## THE TASK
Give the lines of the items below as a numbered list, starting at the line containing "Switch to the Tướng tab" and continuing through the last line of the items. Leave out blank lines.

## PROVIDED ENTRIES
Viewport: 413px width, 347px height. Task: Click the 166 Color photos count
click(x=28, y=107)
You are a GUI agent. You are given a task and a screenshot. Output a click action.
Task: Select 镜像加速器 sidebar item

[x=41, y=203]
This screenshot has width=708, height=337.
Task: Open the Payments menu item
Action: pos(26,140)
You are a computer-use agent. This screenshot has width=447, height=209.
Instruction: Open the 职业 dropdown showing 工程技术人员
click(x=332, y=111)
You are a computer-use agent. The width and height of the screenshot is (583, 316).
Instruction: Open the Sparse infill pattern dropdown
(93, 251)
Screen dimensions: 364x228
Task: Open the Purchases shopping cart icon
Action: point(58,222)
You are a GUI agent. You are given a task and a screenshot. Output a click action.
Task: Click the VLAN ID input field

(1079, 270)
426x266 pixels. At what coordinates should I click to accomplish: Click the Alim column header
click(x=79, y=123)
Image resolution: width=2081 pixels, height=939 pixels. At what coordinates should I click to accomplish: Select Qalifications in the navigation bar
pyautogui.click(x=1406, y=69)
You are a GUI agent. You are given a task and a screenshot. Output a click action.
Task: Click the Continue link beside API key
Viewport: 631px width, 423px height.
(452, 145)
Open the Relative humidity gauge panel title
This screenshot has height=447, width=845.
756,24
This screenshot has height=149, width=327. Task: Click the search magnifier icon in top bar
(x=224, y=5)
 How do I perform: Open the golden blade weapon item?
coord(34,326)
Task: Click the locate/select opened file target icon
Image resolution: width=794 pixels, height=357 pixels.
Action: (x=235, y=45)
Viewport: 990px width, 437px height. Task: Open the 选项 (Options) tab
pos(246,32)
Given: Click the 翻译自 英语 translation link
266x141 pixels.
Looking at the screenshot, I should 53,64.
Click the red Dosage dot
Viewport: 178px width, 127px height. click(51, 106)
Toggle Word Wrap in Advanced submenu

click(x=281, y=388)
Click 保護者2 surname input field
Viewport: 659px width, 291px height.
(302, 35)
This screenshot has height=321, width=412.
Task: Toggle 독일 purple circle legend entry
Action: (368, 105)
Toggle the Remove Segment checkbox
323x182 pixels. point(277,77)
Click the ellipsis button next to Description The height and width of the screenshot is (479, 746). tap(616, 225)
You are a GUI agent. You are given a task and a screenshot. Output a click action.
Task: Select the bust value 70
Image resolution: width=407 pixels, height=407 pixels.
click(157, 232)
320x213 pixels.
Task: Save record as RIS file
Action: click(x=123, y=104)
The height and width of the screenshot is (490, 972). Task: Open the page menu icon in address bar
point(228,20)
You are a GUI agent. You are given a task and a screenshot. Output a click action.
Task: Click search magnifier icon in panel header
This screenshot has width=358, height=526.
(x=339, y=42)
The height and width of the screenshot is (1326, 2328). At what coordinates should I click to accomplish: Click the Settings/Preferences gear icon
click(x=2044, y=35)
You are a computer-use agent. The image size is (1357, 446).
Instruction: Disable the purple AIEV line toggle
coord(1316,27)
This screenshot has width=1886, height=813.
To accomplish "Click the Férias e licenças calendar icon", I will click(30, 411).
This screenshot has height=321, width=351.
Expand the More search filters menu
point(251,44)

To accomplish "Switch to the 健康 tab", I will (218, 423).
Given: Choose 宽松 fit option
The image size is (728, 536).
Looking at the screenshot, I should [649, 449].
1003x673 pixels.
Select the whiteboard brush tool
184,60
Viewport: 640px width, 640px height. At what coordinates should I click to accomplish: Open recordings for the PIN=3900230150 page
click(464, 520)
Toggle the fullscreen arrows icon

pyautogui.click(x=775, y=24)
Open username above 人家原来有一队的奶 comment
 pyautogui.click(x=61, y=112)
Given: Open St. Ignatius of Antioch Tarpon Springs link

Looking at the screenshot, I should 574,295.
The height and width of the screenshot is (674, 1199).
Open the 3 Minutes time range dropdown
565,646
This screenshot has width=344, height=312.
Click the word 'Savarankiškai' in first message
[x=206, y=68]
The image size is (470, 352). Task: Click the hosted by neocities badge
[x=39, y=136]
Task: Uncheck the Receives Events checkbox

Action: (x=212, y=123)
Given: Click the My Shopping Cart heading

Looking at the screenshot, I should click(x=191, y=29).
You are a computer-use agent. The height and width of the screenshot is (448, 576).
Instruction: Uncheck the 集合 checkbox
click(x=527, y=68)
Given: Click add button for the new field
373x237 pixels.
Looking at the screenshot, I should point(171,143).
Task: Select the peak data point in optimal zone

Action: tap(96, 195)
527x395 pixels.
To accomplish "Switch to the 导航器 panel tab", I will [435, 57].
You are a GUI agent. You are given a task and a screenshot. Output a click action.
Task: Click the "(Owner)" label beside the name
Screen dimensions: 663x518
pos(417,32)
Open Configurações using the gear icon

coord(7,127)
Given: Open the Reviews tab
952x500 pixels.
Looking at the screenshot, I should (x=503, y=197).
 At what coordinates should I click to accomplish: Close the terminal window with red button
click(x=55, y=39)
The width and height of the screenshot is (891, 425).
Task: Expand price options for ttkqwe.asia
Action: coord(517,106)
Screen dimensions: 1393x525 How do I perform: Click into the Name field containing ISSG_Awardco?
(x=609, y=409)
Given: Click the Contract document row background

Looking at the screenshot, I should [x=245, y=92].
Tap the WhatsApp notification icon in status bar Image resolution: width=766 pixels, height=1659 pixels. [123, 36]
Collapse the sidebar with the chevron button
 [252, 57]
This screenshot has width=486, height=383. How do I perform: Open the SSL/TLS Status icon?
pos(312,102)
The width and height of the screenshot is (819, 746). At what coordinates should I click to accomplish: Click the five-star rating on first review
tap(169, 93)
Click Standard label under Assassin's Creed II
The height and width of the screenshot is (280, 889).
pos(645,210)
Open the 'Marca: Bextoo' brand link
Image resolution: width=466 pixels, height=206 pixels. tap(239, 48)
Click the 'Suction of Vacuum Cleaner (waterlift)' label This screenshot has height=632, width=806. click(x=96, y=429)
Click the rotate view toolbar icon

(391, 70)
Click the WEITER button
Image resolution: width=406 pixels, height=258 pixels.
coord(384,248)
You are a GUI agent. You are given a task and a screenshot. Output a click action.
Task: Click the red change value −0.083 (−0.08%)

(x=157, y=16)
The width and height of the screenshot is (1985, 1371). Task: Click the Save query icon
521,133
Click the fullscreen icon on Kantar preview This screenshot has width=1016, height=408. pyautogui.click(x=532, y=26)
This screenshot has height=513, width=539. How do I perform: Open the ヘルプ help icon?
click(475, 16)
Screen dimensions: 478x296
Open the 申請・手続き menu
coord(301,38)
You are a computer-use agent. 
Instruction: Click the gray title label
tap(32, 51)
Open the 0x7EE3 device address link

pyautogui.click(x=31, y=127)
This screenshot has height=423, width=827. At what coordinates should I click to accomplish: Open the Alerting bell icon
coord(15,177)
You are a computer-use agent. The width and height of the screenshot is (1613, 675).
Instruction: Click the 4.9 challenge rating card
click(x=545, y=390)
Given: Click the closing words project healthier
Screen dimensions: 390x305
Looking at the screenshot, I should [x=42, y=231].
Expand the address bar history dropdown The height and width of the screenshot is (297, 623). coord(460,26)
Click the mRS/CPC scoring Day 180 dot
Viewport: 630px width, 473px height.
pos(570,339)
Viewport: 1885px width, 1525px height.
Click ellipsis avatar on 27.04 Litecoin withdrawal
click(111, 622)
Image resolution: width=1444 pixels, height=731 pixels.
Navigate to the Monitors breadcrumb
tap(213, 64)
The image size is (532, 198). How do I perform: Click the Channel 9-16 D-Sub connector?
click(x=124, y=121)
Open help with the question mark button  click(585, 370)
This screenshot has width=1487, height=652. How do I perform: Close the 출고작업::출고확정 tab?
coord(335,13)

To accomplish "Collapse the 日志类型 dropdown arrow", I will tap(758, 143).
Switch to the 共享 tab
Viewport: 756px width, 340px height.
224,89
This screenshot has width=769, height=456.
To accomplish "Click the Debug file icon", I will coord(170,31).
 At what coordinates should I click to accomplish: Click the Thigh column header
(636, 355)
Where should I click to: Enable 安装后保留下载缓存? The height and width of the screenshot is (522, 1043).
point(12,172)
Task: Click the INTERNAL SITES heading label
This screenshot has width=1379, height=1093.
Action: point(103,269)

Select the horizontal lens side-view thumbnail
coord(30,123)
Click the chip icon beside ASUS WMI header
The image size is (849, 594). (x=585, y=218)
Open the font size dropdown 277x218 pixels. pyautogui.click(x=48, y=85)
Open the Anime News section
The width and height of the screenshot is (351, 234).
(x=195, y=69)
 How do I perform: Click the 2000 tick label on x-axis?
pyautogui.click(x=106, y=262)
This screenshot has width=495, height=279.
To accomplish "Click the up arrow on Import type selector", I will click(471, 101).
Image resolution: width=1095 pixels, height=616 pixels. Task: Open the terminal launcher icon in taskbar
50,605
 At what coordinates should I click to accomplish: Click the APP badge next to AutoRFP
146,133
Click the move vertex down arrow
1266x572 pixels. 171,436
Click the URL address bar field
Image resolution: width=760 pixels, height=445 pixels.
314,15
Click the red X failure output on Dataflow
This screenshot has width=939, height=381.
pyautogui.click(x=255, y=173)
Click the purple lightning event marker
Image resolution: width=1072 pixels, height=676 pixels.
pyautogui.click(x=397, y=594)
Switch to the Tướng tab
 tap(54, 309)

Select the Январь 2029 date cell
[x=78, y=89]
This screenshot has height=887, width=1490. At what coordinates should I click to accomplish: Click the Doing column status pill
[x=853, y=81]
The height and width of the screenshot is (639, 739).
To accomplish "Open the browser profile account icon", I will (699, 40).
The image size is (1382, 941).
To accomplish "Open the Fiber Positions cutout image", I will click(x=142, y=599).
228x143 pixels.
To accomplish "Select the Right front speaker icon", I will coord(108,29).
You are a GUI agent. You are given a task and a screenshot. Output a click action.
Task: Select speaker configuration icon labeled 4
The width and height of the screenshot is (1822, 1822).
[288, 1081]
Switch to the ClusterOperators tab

## SOLUTION TO THE EXERCISE
1. Switch to the Tướng tab
2.  tap(54, 309)
3. Select the Январь 2029 date cell
4. [x=78, y=89]
5. This screenshot has height=887, width=1490. At what coordinates should I click to accomplish: Click the Doing column status pill
6. [x=853, y=81]
7. The height and width of the screenshot is (639, 739).
8. To accomplish "Open the browser profile account icon", I will (699, 40).
9. The image size is (1382, 941).
10. To accomplish "Open the Fiber Positions cutout image", I will click(x=142, y=599).
11. 228x143 pixels.
12. To accomplish "Select the Right front speaker icon", I will coord(108,29).
13. You are a GUI agent. You are given a task and a screenshot. Output a click action.
14. Task: Select speaker configuration icon labeled 4
15. The width and height of the screenshot is (1822, 1822).
16. [288, 1081]
17. Switch to the ClusterOperators tab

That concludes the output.